--- DATA FOR THIS EXERCISE Enclosed Below ---

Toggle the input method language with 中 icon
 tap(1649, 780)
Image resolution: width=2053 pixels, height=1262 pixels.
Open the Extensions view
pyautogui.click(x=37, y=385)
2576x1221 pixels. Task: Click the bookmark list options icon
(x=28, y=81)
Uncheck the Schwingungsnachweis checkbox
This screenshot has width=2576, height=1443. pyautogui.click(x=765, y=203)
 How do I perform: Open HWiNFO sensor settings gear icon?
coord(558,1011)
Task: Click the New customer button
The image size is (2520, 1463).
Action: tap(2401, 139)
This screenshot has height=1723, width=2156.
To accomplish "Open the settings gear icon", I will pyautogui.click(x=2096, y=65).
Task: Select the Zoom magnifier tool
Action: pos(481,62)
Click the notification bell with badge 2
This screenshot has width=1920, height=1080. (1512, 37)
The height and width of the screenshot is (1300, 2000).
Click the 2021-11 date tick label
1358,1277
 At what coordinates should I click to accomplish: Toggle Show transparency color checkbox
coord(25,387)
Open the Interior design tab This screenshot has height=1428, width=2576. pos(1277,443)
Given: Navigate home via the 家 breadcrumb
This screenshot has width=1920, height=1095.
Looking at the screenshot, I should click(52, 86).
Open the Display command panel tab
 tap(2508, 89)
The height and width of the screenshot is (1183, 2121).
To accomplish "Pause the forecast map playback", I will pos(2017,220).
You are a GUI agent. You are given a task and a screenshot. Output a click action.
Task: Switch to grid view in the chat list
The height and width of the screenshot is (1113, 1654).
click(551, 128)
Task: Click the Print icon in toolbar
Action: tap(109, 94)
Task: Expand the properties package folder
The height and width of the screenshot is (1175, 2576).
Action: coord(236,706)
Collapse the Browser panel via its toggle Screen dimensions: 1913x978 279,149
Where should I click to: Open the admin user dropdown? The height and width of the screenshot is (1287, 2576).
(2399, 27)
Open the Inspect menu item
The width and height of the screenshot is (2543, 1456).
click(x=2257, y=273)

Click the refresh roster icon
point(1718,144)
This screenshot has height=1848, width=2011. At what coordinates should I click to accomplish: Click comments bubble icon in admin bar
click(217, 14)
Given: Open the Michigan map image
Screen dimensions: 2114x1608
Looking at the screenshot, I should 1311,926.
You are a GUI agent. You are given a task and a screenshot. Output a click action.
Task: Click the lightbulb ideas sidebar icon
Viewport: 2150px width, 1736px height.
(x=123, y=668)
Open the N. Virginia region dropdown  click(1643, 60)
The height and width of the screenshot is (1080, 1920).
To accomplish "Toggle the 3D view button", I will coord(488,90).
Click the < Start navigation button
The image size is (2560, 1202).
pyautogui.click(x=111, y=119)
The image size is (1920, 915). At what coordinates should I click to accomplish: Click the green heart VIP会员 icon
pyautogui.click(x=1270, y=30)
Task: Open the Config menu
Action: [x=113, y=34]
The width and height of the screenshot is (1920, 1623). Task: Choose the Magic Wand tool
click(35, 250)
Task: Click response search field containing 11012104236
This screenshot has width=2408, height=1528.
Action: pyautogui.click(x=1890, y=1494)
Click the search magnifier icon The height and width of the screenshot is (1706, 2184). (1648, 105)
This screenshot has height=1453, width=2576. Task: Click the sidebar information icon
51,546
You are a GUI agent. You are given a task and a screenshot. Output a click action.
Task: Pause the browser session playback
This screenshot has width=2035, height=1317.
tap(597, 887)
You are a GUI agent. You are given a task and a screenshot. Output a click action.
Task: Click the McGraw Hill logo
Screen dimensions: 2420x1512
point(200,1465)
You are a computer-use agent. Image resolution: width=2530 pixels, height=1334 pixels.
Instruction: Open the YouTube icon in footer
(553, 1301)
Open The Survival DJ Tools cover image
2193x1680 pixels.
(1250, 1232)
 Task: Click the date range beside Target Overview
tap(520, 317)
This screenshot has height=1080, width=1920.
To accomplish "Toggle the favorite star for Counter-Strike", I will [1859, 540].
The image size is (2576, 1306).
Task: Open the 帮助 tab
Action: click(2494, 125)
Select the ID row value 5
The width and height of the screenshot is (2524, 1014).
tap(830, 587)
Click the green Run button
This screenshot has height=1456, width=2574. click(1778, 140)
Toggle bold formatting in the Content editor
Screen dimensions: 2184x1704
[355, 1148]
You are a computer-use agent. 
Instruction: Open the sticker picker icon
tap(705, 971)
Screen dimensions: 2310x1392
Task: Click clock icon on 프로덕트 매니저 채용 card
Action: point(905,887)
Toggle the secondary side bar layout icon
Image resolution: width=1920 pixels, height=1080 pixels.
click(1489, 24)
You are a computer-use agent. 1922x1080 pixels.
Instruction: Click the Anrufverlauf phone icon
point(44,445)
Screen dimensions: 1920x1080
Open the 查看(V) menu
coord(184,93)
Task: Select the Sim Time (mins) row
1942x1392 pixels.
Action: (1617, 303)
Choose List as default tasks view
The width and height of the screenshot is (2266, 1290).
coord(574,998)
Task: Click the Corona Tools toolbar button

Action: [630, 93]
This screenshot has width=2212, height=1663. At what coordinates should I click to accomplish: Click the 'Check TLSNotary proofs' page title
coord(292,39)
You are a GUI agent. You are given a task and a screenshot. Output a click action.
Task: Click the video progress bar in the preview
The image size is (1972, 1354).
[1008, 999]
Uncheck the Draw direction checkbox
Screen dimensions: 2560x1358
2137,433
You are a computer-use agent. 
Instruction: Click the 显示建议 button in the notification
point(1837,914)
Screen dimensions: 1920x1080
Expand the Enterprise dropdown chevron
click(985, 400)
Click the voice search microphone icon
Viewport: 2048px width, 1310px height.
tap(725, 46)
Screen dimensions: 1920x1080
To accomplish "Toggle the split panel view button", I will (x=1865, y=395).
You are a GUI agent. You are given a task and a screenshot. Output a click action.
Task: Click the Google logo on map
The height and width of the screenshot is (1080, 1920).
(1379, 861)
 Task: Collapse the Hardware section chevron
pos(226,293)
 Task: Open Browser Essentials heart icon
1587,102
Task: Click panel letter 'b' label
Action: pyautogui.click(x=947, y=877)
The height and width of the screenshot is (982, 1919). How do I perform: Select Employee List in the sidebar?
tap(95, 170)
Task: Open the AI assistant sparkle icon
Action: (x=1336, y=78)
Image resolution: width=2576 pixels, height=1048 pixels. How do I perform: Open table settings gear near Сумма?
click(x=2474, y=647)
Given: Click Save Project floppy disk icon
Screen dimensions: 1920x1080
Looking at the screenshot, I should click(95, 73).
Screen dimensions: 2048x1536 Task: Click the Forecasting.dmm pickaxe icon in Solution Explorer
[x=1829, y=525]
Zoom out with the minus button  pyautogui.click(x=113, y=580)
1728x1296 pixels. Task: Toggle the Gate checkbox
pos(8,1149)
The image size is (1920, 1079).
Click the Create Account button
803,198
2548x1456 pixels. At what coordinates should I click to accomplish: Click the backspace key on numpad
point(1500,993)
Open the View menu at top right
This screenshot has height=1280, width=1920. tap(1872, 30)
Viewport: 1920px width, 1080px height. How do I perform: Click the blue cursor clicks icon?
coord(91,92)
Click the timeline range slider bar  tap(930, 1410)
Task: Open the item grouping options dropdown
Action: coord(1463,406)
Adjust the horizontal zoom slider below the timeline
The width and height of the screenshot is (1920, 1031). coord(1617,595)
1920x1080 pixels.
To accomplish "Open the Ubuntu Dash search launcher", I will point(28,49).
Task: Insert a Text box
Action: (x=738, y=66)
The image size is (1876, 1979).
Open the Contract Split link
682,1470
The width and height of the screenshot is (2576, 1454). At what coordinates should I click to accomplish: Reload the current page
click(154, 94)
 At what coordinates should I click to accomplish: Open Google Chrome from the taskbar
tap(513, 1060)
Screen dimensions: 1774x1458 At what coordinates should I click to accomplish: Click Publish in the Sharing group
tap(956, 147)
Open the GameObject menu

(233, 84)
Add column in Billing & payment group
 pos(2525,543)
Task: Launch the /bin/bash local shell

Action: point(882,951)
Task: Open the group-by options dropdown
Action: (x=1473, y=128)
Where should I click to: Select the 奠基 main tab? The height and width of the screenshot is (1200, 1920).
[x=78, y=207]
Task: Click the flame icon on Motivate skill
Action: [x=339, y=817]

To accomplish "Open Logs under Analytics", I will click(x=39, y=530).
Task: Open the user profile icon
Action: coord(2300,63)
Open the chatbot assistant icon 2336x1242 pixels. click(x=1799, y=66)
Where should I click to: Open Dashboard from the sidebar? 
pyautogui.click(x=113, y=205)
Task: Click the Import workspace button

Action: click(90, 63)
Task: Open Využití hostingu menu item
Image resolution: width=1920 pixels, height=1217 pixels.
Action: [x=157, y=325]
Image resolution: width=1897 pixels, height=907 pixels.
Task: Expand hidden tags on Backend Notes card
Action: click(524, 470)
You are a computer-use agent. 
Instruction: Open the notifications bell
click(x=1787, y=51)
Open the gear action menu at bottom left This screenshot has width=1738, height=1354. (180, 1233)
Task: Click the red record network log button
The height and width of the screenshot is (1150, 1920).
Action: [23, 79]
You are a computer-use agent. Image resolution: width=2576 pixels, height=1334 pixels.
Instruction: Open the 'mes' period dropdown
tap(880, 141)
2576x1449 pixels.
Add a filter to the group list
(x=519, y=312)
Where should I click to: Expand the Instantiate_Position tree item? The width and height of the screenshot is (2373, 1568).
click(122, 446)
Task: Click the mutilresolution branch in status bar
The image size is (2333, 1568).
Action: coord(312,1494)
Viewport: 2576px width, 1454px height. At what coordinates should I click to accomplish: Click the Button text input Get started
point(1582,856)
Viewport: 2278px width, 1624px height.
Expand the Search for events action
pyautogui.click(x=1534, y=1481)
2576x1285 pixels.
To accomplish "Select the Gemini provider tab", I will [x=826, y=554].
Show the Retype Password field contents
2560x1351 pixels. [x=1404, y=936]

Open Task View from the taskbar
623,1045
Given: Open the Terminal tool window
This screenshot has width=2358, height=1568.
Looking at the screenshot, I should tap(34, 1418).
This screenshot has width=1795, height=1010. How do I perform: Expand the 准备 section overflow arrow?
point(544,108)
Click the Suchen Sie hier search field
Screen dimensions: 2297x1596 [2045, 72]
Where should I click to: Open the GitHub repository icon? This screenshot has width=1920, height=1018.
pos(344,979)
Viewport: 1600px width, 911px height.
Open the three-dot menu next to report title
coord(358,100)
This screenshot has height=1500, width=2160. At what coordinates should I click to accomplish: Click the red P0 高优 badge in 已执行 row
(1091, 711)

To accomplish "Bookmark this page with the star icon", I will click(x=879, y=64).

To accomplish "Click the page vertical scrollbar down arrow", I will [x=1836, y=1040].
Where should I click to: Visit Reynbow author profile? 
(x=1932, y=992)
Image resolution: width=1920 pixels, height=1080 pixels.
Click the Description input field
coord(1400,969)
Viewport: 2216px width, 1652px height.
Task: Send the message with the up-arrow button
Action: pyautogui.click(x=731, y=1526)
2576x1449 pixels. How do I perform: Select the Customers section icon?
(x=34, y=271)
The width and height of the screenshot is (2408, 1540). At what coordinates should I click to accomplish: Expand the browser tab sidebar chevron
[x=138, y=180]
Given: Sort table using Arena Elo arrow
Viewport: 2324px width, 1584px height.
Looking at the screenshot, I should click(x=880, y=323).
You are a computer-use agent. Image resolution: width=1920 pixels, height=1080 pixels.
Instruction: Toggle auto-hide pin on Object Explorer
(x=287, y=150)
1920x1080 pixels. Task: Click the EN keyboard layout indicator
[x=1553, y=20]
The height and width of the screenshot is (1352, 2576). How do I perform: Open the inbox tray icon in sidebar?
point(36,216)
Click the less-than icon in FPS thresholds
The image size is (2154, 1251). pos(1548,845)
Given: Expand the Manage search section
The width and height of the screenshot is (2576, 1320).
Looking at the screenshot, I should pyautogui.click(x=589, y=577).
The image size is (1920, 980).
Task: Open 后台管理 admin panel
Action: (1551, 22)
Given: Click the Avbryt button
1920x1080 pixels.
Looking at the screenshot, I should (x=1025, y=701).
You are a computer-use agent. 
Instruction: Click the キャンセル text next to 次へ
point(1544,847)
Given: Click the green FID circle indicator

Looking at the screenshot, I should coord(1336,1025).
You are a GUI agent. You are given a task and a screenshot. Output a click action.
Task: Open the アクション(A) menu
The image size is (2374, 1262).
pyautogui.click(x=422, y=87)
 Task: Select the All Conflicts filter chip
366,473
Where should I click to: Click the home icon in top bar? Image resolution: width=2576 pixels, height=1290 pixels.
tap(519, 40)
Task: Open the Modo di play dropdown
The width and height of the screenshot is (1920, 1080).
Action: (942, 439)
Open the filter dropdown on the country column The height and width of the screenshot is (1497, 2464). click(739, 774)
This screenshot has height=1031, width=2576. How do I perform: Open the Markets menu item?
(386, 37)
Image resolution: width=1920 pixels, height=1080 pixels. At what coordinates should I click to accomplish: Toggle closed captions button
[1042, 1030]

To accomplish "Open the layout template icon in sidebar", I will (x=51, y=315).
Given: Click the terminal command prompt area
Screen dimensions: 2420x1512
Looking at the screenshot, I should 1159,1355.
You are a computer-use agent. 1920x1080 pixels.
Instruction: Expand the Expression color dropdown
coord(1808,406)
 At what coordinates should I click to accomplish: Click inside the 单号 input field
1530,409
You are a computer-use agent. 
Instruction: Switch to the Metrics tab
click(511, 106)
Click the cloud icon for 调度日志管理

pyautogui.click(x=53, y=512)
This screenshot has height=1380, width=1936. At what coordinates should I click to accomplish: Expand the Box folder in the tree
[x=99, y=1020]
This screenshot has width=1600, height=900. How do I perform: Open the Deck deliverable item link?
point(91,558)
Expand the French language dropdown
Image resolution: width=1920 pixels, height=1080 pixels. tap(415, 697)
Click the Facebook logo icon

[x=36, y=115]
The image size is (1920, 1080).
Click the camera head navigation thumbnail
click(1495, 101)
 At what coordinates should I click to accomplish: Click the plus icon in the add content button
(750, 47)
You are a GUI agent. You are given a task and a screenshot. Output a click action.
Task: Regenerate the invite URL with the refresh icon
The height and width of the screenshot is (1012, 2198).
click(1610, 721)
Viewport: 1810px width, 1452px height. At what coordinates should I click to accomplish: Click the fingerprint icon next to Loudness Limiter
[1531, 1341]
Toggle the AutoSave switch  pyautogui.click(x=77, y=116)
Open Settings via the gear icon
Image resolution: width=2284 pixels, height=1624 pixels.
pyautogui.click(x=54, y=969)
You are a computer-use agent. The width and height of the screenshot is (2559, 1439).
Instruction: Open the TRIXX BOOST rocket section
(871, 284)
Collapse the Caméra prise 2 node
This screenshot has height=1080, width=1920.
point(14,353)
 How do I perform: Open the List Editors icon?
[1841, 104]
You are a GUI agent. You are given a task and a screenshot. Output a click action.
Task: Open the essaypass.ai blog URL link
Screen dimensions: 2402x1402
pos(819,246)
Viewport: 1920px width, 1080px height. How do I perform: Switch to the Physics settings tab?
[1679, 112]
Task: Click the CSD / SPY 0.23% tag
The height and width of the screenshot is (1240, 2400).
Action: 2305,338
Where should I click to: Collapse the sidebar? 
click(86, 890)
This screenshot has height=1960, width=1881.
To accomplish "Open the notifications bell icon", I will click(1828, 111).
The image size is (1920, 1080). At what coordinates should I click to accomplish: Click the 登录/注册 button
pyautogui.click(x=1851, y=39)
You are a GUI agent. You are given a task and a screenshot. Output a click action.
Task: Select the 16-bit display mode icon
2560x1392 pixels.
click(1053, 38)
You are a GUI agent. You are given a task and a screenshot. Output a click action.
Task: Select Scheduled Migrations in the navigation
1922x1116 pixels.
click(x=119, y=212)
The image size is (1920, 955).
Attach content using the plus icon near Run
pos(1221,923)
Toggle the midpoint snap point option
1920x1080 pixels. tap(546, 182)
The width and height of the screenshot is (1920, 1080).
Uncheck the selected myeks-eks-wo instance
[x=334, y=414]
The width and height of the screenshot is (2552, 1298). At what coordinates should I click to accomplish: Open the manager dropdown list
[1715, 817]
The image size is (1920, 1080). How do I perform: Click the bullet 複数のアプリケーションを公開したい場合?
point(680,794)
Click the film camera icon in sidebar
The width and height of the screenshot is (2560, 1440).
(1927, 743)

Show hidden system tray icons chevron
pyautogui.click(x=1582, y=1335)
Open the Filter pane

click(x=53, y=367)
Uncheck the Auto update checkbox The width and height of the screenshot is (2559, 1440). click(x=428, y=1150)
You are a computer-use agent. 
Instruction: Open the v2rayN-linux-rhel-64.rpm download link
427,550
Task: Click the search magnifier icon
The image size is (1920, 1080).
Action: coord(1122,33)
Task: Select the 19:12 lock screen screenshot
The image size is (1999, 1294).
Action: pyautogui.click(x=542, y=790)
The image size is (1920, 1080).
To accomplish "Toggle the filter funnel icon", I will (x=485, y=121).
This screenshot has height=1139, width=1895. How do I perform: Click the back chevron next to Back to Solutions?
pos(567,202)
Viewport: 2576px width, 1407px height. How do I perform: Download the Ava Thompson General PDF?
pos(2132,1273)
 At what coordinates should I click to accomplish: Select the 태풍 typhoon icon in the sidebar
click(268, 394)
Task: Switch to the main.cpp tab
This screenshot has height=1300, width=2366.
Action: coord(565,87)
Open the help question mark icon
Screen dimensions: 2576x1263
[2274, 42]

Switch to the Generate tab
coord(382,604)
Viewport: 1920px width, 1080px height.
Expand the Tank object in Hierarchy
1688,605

--- End of Enclosed DATA FOR THIS EXERCISE ---

▶ _WHAT YOU HAVE TO DO_: The reply must be a number and nothing more: the count of lines above that contain the word "playback".

▶ _RESULT OF THIS EXERCISE_: 2